It's my first day so obviously I know my head is going to be all over the place but all I can think of is all the stupid, embarrassing and humiliating things I did whilst drunk - and there were MANY!

Thinking about it makes me feel guilty and ashamed, I even have a sick feeling as I'm going through the morning after all of those nights before and when people had told me what I'd done.

My question is, do you go through this? How do you deal with it? Do you just accept it and try to move on? And does it ever fade?
I get this every morning after a night of drinking. Sometimes I've done really stupid stuff, sometimes I haven't... When I was younger, I used to get super drunk on occasion, do something stupid and then swear off drinking.

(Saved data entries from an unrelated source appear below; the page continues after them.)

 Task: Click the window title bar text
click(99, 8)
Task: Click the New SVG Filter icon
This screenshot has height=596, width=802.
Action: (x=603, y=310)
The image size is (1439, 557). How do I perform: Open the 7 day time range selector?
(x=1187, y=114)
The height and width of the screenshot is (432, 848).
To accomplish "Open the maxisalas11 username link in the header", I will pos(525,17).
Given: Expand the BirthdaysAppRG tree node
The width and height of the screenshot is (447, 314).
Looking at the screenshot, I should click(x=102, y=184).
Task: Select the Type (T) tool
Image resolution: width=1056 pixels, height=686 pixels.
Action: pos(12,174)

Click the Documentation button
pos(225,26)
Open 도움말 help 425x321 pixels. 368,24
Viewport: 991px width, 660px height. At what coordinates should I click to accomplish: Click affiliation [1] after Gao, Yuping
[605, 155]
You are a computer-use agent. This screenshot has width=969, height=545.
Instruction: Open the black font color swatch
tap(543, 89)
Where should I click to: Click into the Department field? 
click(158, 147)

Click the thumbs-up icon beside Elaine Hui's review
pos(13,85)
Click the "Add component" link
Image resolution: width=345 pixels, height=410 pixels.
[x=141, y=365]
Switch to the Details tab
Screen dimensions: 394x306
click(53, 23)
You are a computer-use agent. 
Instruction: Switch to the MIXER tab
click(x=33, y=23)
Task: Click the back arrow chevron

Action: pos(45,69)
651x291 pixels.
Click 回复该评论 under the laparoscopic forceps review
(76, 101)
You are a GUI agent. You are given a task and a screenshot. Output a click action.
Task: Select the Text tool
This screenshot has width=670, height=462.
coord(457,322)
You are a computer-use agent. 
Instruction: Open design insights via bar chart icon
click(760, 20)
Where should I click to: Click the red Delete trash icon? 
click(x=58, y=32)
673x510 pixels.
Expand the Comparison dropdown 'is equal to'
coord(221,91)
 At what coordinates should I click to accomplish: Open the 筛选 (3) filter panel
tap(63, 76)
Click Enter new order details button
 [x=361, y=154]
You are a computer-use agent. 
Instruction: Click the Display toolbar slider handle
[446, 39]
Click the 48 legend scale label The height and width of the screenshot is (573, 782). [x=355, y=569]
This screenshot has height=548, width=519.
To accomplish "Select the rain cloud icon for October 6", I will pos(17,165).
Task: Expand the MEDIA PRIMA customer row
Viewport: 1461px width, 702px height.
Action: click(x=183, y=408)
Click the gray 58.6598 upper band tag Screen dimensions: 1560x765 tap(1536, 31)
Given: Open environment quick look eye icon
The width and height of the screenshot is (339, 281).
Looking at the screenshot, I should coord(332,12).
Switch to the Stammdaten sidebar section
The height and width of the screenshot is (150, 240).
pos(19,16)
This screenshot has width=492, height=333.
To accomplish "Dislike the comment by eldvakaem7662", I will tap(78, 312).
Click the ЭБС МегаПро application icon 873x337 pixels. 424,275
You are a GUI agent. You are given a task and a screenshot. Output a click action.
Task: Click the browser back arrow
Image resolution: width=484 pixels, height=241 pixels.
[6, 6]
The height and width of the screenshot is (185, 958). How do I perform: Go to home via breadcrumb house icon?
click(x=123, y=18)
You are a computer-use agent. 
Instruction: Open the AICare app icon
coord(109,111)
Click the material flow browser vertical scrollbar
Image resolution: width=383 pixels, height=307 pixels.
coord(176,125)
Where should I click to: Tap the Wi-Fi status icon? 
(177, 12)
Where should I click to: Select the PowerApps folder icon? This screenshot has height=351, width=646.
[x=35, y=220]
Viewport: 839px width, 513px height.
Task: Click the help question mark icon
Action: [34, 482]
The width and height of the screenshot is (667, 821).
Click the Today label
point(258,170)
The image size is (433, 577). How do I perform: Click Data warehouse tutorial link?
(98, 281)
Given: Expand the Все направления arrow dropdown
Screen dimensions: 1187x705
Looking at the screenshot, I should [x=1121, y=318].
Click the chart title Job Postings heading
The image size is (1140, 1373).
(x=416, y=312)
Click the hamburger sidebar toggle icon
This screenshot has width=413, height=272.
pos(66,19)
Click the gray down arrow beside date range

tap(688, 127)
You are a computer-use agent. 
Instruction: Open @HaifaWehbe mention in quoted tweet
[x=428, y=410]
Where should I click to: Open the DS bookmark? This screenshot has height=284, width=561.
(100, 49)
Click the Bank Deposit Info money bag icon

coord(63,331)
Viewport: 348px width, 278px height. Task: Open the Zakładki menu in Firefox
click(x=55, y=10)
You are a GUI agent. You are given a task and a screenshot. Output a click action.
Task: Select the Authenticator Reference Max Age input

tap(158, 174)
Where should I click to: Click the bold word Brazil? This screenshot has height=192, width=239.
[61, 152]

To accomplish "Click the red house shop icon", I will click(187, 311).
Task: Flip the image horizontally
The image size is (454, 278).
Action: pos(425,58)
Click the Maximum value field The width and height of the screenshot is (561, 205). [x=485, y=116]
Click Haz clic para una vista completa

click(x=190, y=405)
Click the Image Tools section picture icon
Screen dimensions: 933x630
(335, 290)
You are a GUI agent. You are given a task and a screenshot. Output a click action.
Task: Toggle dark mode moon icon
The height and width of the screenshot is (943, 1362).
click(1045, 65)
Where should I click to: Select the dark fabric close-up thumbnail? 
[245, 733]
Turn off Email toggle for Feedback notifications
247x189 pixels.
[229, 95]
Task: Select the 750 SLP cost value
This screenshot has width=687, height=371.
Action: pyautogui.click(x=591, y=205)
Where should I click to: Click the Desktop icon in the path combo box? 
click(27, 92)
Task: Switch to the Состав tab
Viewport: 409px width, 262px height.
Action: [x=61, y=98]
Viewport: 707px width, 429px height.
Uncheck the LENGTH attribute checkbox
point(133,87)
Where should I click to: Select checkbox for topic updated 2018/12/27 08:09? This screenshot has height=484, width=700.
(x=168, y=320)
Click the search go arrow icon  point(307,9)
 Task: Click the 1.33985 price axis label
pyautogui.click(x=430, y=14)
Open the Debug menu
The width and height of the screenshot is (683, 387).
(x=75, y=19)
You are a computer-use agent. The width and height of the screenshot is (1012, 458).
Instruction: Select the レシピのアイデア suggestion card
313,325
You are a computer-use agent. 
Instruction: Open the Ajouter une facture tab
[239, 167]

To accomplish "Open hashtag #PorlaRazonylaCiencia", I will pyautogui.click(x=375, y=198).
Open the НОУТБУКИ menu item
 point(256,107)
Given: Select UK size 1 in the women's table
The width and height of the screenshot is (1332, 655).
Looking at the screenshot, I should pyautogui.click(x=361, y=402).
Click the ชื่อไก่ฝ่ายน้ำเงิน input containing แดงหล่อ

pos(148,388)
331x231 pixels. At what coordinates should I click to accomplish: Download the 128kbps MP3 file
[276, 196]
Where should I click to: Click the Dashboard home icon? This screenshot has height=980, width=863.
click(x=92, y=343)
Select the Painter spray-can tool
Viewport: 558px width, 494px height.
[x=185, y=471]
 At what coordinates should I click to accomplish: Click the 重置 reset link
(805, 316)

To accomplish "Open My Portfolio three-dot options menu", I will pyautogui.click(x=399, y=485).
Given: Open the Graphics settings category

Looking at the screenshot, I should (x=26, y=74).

Usually in a week or two, I wasn't as embarassed by the insident, and would start drinking again. Later in life, I drank to cope with the anxiety of dealing with the stupid stuff I did the night before.

Honestly, everyone does really stupid stuff whether drunk or sober. All the time. Unfortunately during detox your nerves are shot too, so it feels a million times worse than it actually is (even if it IS really bad, it still feels a million times worse than REALLY BAD) ....

Give yourself a few days, It will pass. If its overwhelming, go to a Dr, and you might need something for anxiety.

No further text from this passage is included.